In recent years, characterization of the microbiota changes in livestock animals has been of great interest to improve the reproductive performance. Even though synchronization protocols have been widely used and the microbiota of the vagina and uterus have been studied, the intestinal microbiota shifts in hosts undergoing these protocols are largely unknown. To better comprehend the synchronization protocol in cattle, we explored the intestinal microbiota of ruminants by using a grazing Simmental cow model.
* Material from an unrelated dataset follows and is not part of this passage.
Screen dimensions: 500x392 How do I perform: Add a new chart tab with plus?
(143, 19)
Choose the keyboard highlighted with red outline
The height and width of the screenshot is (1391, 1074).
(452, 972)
Our hypothesis was that intestinal microbiota shifts associated with the synchronizing protocol are caused by changes in the reproductive hormones.
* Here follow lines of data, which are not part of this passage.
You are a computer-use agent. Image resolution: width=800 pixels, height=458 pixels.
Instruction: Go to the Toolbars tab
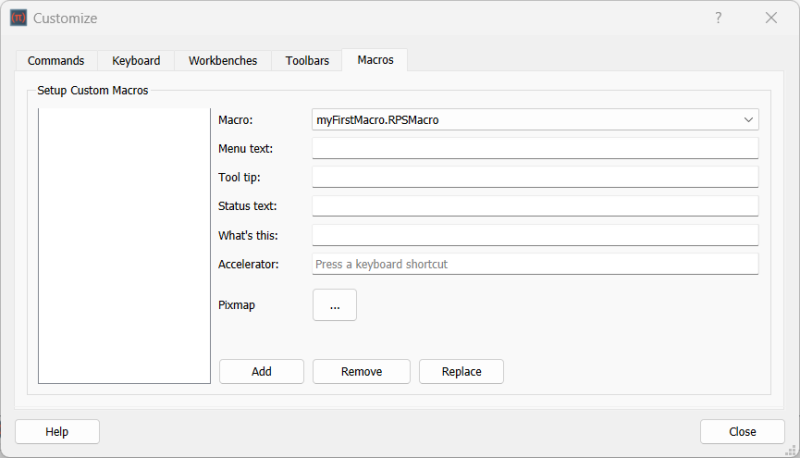click(x=307, y=61)
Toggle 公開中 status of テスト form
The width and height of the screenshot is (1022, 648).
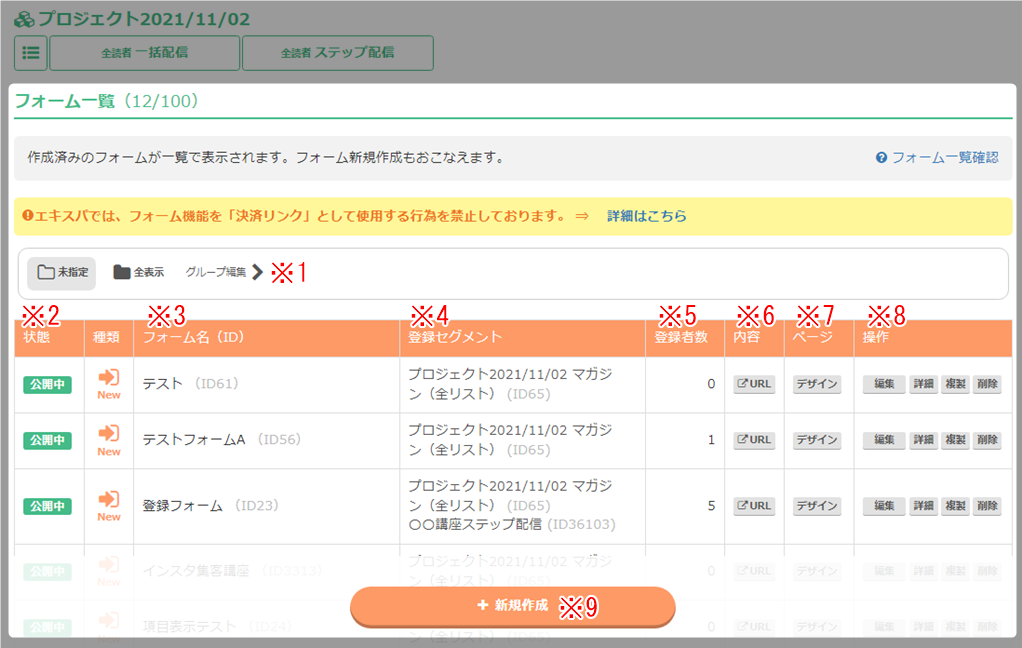click(x=48, y=384)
It is known that the diversity and succession of microbes change with the host reproductive tract health status and reproductive status in cattle [24,25]. In the present study, the diversity and function clearly showed a shift in the intestinal microbiota during synchronization, and decreased alpha diversity indices (Chao1 and ACE; D12 vs. D0) were detected. This result was consistent with the decreased alpha diversity of the uterine and vaginal microbiota of estrus cattle in the synchronizing protocol [25]. Additionally, the intestinal microbiota changed significantly during conception [26]. All these studies showed the intestinal microbiota adjustments in response to the host reproductive status, and the decreased intestinal microbiota diversity may allow the host to more potentially respond to changes through the estrous cycle to prepare for host estrous [25,26]. On the other hand, the reproductive microbiota has a low diversity, with an increase in diversity leading to disease and fertility issues in humans [27,28]. We observed a decrease in the immune system diseases pathway, and we also observed a decrease in the carbohydrate digestion and absorption pathway, a level 3 KEGG pathway (Supplementary Materials Table S2). These results may also provide evidence for the decreased alpha diversity indices in the present study.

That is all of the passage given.